The past seeps into the unlikeliest of places and at the most inopportune moments. In the Red Guard Nightclub, the past won’t leave him even in the company of three whores in Red Guard suits in a room that is a replica of a train compartment used by Chairman Mao. “As he swallows some more claret, Director Ma sees his childhood sweetheart, Pan Hua, appear in his mind’s eye, dressed in a khaki army jacket with a white, sewn-on collar. ‘Be kind to your mother when you get home,’ she told me before I left the headquarters. ‘Take my copy of Mao’s Little Red Book with you. It will keep you safe on your journey.’ My heart started beating so fast, all I could say in reply was: ‘I’ll be back tomorrow.’ But my parents committed suicide that night, and when I returned to the East is Red headquarters a week later, I learned that Pan Hua had been killed in a battle…” At the rotten core of a totalitarian dream, redemption comes from ghosts alone.

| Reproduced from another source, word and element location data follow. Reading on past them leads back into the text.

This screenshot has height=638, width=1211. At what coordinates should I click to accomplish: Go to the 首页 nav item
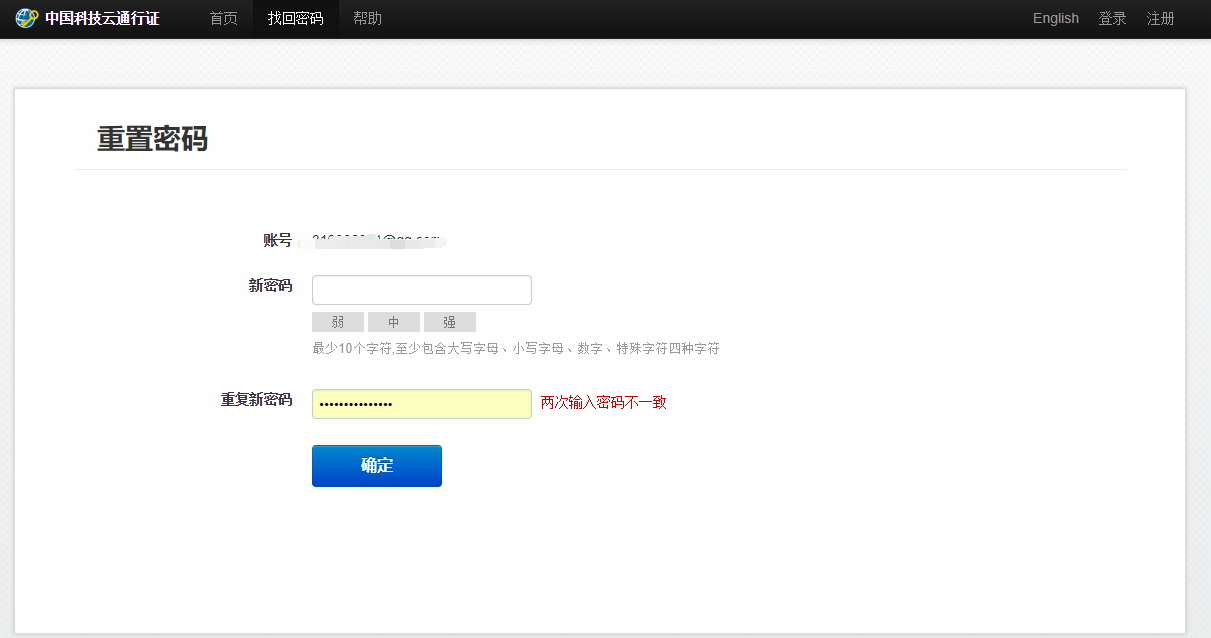(224, 19)
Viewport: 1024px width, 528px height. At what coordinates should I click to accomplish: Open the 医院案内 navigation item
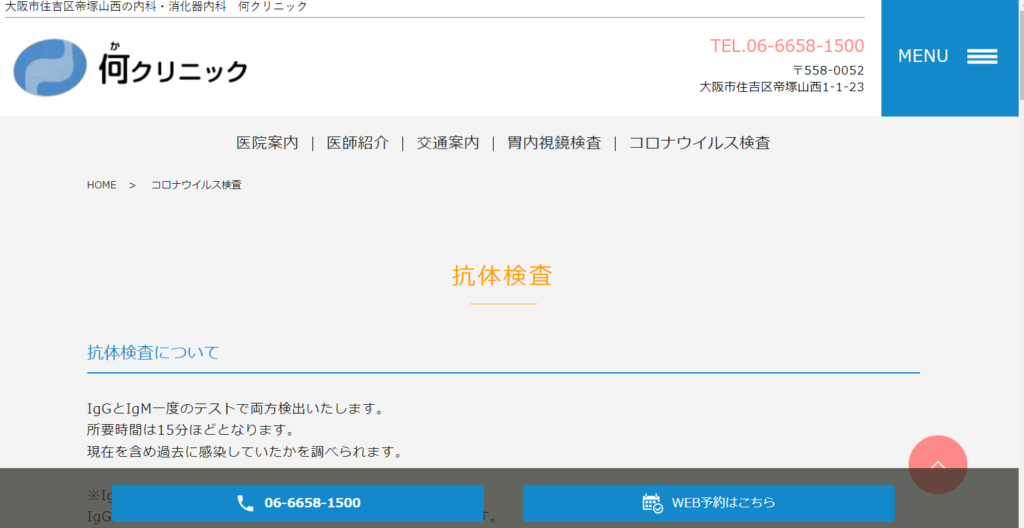[x=267, y=143]
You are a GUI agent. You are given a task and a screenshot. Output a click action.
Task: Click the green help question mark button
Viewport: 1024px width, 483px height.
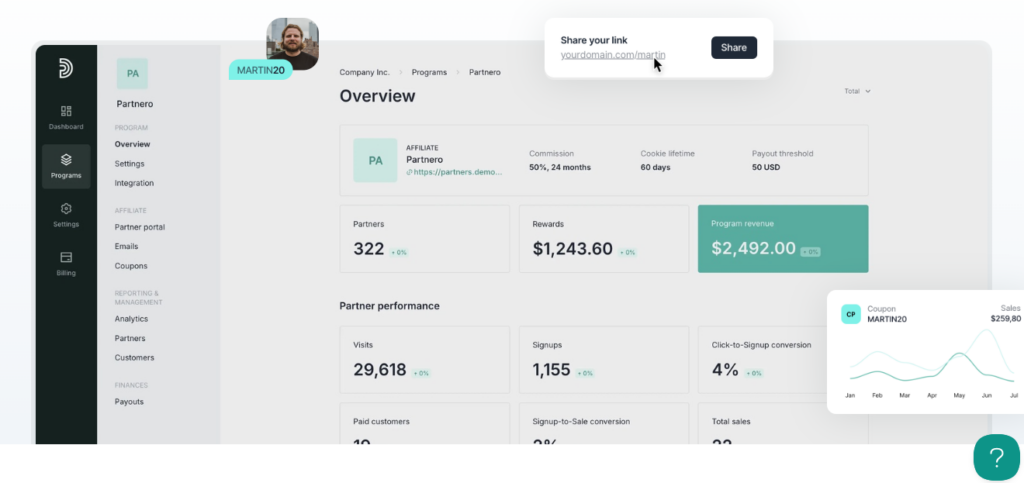pos(996,458)
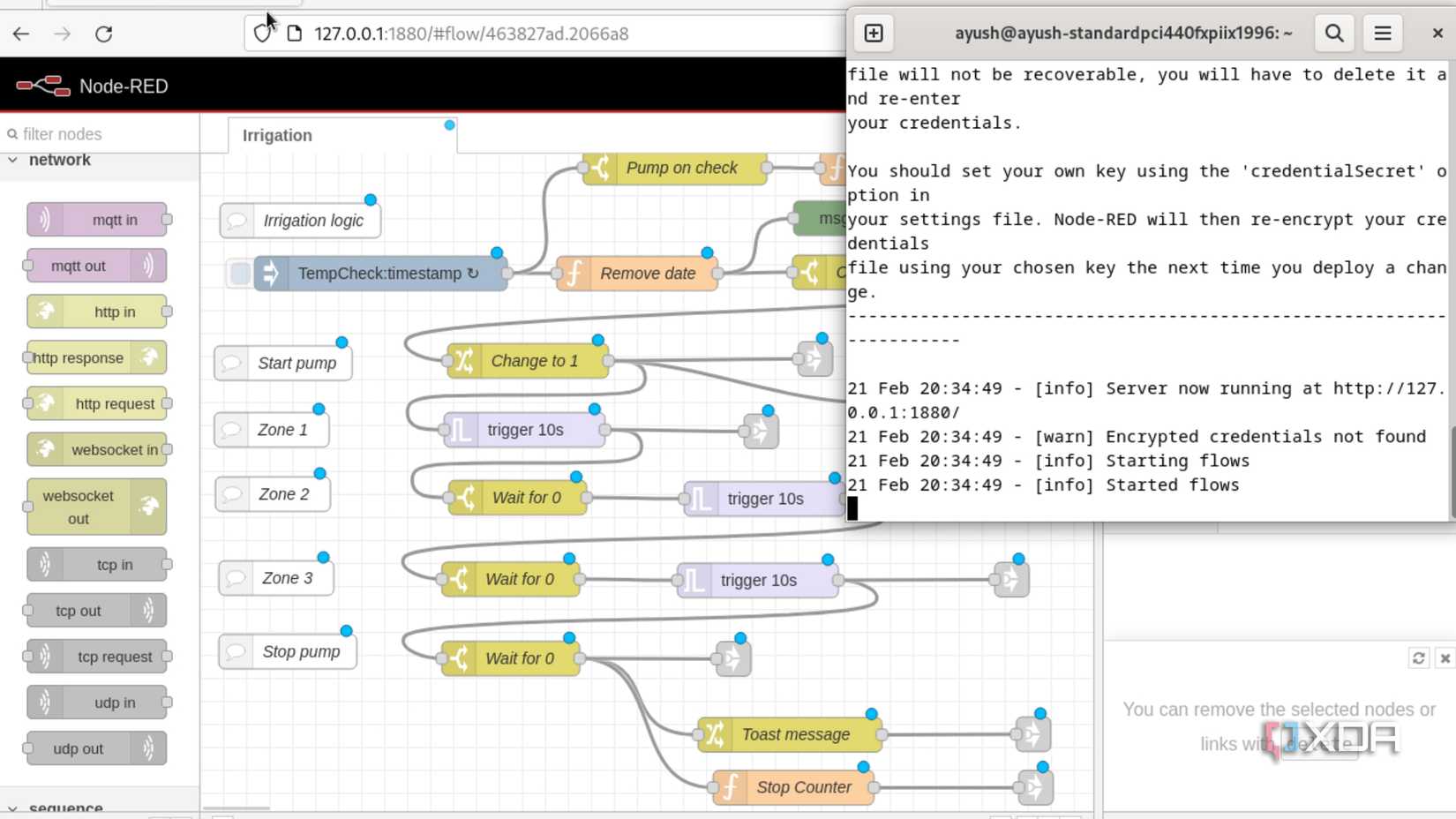The height and width of the screenshot is (819, 1456).
Task: Close the debug messages panel in the sidebar
Action: (x=1445, y=658)
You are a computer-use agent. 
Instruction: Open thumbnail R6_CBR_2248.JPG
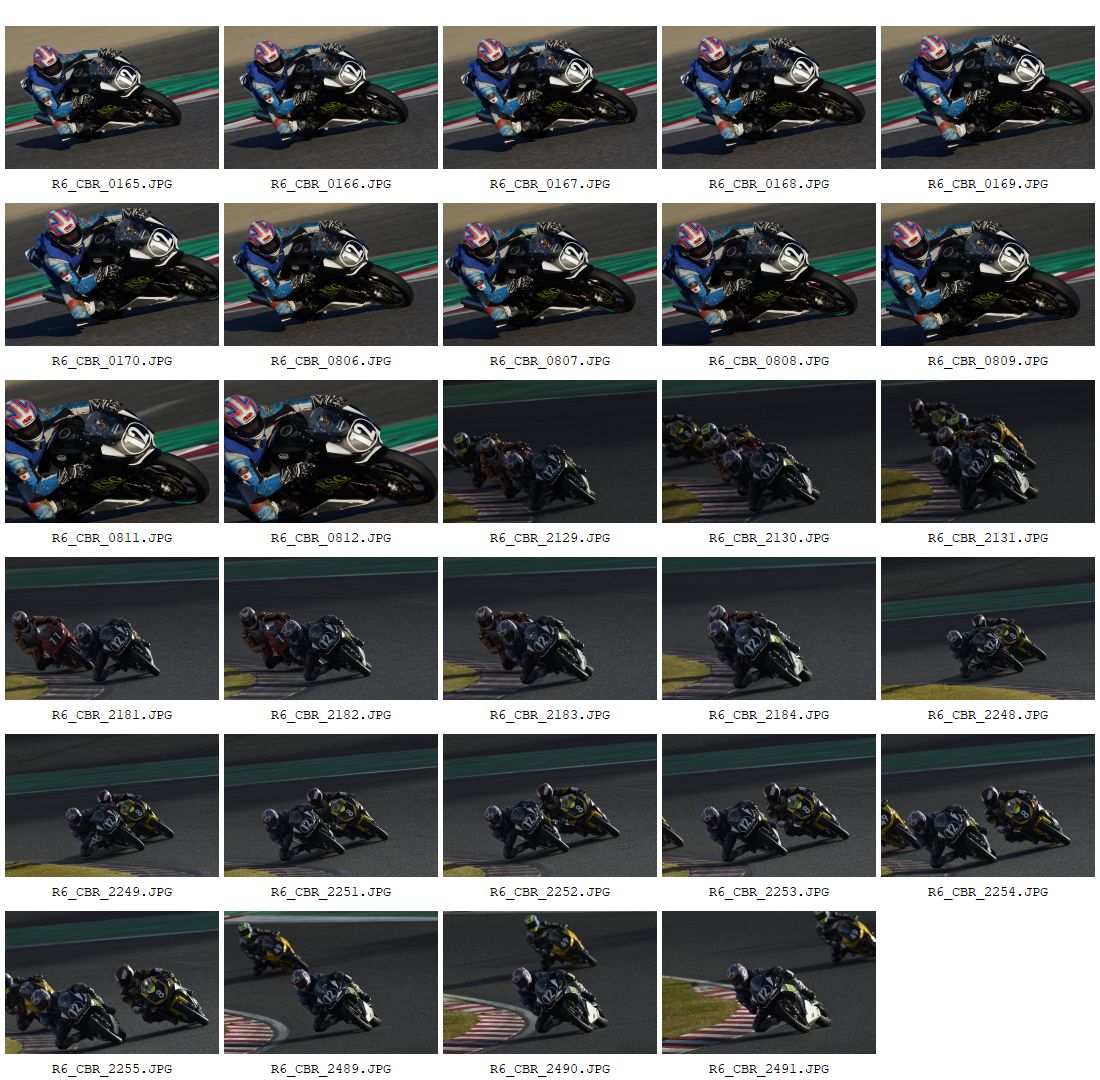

Director Ma has no freedom from them. They interfere with the dream he is paid to protect and spread. The suicide of his parents—both victims of the Cultural Revolution—is still too stark a memory to be eradicated by slogans and banners. The good, blood-stained apprentice revolutionary that Director Ma was during the Cultural Revolution, he had repudiated individual bondage for the greater social good. As Xi’s Dream merchant, he loses control over his own dreams, and his mind becomes a battlefield of a carefully choreographed present and a crueller past. One image won’t go away: ‘…I switched on the light and saw my parents on the floor, my mother’s purple-stained hand gripping my father’s sallow hand, as their souls drifted off to the Yellow Springs of the netherworld.’ Only a sorcerer’s brew can free him from the past—and take him closer to his parents. Intimacy inside Xi’s dream comes only when the wayward dreamer becomes one with the dead. The stories the dead tell break the spell. In a final set-piece, Director Ma, wearing one of his father’s brogues, and caught between memory and madness, watches the dead playing out their own crushed dreams.
The dust jacket hyperbole calls Ma Jian ‘China’s Solzhenitsyn’. When the Great Russian finally came back home, the place let his Slavic soul down. Novelist Ma is no such angry prophet, though China can do with one. He is a writer with a cause, and his novel even carries a foreword that states: “I wrote China Dream out of rage against the false utopias that have enslaved and infantilised China since 1949, and to reclaim the most brutal period of its recent history—the ‘violent struggle’ phase of the Cultural Revolution—from a regime that continues to repress it.” The sense of political urgency about resistance fiction is matched by an overwhelming absence of a human soul. That makes Ma Jian less Solzhenitsyn.